• PAGE EXTRACT:
******
Caregivers and the people who need them challenged with Virginia overtime law
ROANOKE (WSLS 10) - The new federal overtime law will impact millions of people when it takes effect in December but it will have no impact on a number of Virginians who care for older adults and people with disabilities.
Steve Grammer has help in the form of caregivers who dress him, give him is medicine and everything he needs.
"Everything that's necessary for a person to do every day, he need someone to do for him," said Grammer's caregiver, John Leonard.
Leonard is with Grammer during the day, 40 hours a week. Another caregiver covers nights while additional caregivers cover weekends. The goal is to give Grammer help while allowing him to live where he chooses.
"If he's out of a caretaker, he's not getting taken care of and also might have to be put in a nursing home where he's taken out of the community," said Leonard. "And that's a big deal for us right now."
Virginia law is making both goals more challenging, he said.
Right now, caregivers in the Commonwealth are not paid overtime. Any hours over 40, according to a spokeswoman for the governor's office, aren't reimbursed under Virginia's Medicaid plan.
"Caregivers are not state or federal employees - they are employed by private citizens who then seek reimbursement for qualified Medicaid expenses from the state, which then bills Medicaid for federal reimbursement," said Christina Nuckols.
"If the individual wishes to have their caregiver work more than 40 hours, that is still permissible. However, any hours over 40 are not reimbursable under Virginia's Medicaid plan, in accordance with the actions directly taken by the General Assembly in both regular session and reconvened session. Under this scenario, the individual receiving the care would be responsible for paying overtime to the caregiver," Nuckols added in her statement.
******
• RECORDS PROVIDED:
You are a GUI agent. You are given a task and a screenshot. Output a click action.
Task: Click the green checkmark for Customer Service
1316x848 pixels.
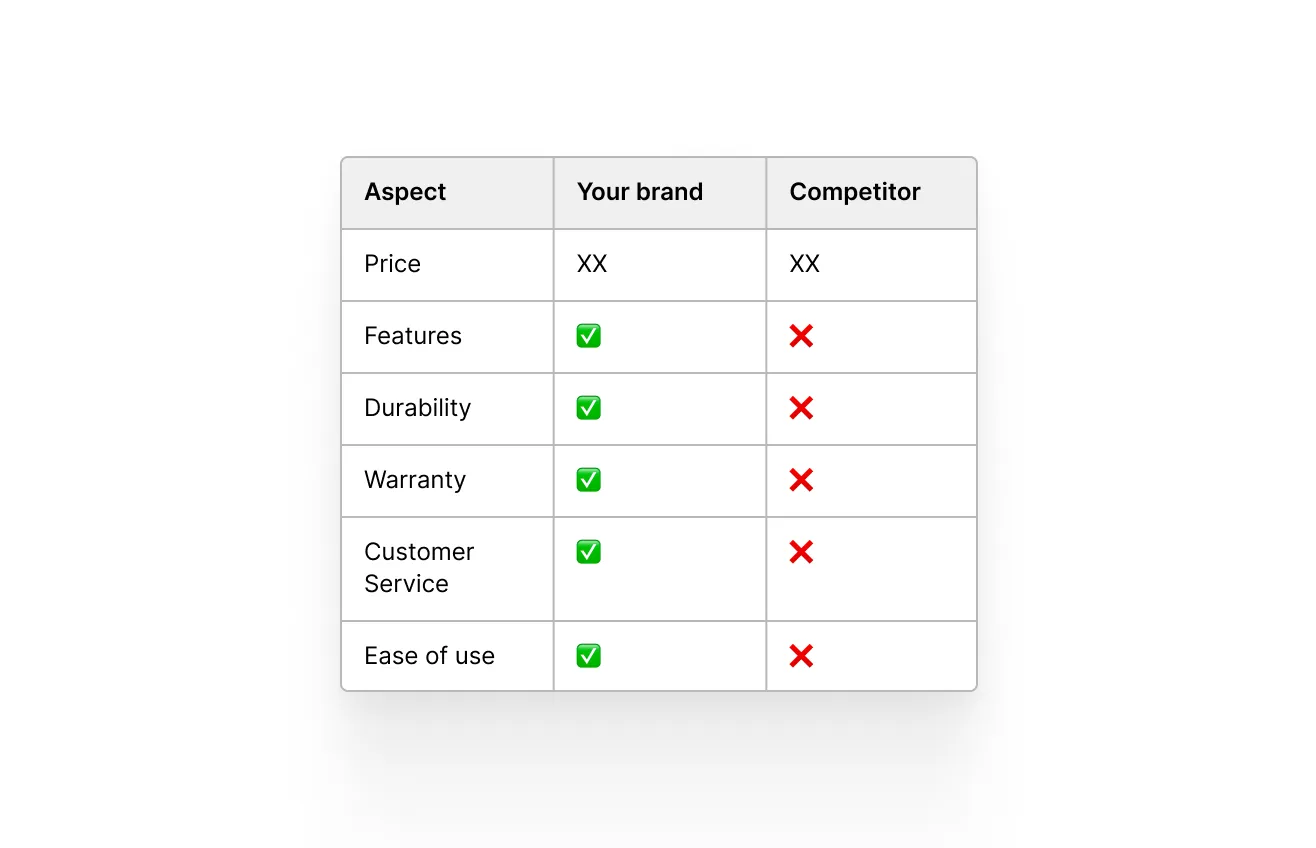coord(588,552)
******
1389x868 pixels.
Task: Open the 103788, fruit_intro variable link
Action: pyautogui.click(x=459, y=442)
******
• WHAT TO WORK ON:
1. List every person named in the caregiver overtime article.
2. Answer these questions from the caregiver overtime article:
(a) When does the new federal overtime law take effect?
(b) How many hours a week is Leonard with Grammer?
(c) Under Nuckols's scenario, who would pay overtime to the caregiver?
3. From the caregiver overtime article, extract the passage from "Virginia law is" up to and including "said Christina Nuckols.", word for word.

• YOUR RESPONSES:
1.
Steve Grammer
John Leonard
Christina Nuckols

2.
(a) In December.
(b) 40 hours a week, during the day.
(c) The individual receiving the care.

3.
Virginia law is making both goals more challenging, he said.
Right now, caregivers in the Commonwealth are not paid overtime. Any hours over 40, according to a spokeswoman for the governor's office, aren't reimbursed under Virginia's Medicaid plan.
"Caregivers are not state or federal employees - they are employed by private citizens who then seek reimbursement for qualified Medicaid expenses from the state, which then bills Medicaid for federal reimbursement," said Christina Nuckols.